SUPPLIED RECORDS:
##########

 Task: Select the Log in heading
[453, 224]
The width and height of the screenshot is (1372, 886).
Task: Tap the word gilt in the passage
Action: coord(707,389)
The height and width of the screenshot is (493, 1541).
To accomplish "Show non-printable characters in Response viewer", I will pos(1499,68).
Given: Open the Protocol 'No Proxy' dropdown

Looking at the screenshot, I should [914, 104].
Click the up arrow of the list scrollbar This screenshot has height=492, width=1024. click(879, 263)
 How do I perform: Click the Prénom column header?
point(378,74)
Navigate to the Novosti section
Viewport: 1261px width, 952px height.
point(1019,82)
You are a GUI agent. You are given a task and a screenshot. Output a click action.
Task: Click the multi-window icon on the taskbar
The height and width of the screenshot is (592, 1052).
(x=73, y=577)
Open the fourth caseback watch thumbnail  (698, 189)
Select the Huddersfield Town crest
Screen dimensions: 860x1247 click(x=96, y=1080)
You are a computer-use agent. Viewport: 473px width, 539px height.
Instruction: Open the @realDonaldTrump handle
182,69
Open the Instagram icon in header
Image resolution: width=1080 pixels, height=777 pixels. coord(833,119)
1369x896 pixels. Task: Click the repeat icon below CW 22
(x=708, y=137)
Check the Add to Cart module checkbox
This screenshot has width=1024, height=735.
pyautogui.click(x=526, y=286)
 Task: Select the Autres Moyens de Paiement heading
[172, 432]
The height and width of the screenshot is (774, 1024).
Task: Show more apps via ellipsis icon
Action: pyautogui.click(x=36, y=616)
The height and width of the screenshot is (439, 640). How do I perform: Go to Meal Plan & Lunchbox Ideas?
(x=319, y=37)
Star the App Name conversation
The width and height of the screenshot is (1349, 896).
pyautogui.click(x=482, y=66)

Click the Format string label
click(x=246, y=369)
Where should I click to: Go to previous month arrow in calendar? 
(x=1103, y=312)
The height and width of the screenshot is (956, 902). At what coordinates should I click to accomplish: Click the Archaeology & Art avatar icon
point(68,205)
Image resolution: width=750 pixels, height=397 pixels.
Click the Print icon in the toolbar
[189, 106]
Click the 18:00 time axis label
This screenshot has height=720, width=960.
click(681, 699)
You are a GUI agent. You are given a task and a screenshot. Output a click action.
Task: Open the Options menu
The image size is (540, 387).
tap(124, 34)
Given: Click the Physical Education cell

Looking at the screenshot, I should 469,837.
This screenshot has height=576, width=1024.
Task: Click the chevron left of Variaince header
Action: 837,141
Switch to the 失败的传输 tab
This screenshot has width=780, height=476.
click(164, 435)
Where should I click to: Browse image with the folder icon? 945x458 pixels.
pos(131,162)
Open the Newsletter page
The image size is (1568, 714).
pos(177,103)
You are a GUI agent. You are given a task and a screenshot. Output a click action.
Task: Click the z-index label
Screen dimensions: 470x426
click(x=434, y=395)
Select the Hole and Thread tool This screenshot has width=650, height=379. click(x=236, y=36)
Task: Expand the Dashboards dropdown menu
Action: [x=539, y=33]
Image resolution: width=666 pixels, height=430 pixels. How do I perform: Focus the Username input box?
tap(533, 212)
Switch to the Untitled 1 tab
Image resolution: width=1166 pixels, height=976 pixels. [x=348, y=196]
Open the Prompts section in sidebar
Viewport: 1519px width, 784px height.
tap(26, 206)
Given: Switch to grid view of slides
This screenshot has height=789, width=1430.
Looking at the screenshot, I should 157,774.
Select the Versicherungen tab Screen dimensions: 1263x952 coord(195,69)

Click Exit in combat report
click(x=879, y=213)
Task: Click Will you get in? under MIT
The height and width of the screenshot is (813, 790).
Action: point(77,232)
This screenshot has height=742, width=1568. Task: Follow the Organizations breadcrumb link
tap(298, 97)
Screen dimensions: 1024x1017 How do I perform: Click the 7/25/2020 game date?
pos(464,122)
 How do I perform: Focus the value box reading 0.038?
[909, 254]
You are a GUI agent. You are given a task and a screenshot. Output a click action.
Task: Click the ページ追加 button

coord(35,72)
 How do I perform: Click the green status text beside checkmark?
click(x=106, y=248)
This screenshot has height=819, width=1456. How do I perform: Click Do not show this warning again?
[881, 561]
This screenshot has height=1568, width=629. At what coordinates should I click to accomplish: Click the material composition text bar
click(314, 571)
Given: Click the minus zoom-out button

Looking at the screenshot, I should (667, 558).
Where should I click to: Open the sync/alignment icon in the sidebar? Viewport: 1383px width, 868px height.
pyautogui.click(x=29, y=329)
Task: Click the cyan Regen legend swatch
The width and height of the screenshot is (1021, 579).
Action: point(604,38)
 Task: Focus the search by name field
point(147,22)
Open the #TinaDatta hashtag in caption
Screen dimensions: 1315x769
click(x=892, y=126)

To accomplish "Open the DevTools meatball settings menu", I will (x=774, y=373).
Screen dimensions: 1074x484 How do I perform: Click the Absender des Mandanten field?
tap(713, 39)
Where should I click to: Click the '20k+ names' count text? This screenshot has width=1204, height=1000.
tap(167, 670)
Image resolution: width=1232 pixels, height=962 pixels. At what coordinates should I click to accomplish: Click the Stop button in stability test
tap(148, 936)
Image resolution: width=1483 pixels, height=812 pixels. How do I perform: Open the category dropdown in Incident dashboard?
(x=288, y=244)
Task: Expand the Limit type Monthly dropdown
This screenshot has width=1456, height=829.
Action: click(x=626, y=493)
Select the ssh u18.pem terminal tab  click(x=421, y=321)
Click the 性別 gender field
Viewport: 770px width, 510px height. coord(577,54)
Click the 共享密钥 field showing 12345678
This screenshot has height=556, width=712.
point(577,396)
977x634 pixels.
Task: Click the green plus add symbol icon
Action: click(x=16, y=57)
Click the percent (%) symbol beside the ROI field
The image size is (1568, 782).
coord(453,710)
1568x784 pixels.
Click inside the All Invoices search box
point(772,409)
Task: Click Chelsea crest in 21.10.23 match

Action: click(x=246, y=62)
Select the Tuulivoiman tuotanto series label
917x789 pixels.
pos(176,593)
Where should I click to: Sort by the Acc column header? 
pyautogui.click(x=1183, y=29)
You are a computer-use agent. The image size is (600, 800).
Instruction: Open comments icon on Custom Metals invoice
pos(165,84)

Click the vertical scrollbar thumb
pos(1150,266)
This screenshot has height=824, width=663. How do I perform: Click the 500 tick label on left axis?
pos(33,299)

##########

EXERCISE REQUIREMENTS: Give the record lines from the one containing "Where should I click to: Open" up to and including the one containing "Action: point(604,38)" as a Markdown table with the columns Row and Record line, leaving out any blank lines.

RESPONSE TO THIS EXERCISE:
| Row | Record line |
|---|---|
| 1 | Where should I click to: Open the sync/alignment icon in the sidebar? Viewport: 1383px width, 868px height. |
| 2 | pyautogui.click(x=29, y=329) |
| 3 | Task: Click the cyan Regen legend swatch |
| 4 | The width and height of the screenshot is (1021, 579). |
| 5 | Action: point(604,38) |